Collection entries:

##########

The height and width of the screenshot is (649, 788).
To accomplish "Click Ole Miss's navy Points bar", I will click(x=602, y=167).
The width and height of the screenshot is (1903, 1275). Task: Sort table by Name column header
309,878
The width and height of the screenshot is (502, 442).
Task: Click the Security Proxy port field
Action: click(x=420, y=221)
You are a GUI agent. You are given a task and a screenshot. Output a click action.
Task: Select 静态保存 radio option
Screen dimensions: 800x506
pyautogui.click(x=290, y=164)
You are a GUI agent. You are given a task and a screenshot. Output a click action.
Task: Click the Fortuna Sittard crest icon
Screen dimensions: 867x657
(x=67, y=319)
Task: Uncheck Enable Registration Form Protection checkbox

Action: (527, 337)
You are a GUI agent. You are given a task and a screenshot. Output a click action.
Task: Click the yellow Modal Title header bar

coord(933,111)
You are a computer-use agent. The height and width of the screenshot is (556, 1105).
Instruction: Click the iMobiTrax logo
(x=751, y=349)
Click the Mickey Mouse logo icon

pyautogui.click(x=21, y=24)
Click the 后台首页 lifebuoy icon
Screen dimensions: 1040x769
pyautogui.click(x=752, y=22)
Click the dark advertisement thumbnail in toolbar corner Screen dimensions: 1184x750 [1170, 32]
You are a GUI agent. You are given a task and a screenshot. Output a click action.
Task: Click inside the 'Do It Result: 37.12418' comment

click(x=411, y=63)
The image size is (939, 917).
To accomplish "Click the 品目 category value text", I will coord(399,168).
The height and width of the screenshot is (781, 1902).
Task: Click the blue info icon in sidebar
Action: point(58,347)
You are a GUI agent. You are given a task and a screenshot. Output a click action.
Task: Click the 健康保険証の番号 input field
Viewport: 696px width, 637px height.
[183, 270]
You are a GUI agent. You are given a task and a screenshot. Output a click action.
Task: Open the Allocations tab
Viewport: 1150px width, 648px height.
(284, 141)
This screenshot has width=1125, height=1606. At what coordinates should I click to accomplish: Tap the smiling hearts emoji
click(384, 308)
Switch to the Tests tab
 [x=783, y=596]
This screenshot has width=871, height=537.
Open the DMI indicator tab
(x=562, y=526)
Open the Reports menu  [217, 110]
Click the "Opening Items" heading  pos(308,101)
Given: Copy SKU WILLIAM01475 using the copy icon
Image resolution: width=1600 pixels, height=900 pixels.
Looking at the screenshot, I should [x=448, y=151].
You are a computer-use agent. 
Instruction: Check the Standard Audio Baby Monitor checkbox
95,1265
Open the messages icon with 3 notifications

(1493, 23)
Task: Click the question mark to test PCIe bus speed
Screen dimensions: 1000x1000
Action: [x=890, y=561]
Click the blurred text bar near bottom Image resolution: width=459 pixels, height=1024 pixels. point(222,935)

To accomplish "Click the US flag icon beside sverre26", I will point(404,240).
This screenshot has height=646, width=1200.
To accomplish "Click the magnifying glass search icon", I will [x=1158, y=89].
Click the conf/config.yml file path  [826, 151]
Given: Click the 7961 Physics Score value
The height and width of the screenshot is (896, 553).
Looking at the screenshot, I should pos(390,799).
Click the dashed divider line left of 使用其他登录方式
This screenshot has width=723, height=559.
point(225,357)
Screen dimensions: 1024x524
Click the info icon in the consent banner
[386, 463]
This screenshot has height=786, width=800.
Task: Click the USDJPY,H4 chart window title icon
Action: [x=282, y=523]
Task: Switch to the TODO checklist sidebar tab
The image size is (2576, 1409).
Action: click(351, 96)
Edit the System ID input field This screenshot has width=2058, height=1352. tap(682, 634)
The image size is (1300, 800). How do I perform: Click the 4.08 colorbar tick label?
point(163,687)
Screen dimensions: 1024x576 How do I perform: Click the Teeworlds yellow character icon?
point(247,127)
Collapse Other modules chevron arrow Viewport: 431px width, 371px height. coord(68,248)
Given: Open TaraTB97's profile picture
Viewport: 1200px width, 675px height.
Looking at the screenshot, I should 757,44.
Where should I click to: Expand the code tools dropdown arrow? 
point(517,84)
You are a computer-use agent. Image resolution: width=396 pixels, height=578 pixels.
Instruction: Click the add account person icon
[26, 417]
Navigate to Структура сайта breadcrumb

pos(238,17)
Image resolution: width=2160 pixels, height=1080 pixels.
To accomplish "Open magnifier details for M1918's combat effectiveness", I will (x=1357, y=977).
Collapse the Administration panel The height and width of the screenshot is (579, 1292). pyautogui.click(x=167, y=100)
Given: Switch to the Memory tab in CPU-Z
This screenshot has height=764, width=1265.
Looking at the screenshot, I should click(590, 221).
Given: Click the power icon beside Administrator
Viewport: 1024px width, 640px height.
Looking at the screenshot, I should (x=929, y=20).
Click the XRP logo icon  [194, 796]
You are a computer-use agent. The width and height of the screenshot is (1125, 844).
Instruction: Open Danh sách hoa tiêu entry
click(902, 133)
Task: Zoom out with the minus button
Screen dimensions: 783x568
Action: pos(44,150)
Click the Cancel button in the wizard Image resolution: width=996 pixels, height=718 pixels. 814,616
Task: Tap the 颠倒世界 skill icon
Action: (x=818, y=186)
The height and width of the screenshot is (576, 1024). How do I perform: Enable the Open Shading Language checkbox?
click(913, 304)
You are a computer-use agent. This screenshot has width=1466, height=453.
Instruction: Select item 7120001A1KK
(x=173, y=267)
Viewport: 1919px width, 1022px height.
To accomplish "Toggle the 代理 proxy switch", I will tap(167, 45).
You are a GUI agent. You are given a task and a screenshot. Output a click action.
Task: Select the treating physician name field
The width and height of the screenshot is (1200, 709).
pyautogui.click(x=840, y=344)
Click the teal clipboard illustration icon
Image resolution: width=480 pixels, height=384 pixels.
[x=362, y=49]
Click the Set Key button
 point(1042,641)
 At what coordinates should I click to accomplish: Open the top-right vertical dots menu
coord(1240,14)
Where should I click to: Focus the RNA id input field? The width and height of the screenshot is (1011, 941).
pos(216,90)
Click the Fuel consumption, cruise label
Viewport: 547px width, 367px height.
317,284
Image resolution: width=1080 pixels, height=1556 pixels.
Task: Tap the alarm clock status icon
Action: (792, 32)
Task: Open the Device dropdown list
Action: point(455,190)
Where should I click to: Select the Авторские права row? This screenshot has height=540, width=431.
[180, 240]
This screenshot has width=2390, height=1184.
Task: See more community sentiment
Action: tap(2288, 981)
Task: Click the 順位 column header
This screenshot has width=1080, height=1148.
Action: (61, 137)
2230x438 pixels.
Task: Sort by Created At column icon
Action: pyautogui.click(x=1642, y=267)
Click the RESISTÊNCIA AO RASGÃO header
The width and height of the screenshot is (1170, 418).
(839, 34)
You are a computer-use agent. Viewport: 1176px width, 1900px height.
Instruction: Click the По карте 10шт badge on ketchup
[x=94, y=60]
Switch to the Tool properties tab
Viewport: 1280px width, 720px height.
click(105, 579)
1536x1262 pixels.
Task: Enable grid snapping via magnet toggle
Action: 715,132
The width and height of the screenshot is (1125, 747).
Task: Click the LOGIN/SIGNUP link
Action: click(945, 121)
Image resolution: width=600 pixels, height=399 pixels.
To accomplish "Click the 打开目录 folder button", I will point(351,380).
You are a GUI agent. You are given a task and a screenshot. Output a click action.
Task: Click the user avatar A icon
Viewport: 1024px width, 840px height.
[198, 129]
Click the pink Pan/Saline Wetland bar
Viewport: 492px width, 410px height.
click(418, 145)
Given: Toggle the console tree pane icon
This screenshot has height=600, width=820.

##########

Try it: Within the records above, each line containing "Collapse" is to be returned.

Solution:
Collapse Other modules chevron arrow Viewport: 431px width, 371px height. coord(68,248)
Collapse the Administration panel The height and width of the screenshot is (579, 1292). pyautogui.click(x=167, y=100)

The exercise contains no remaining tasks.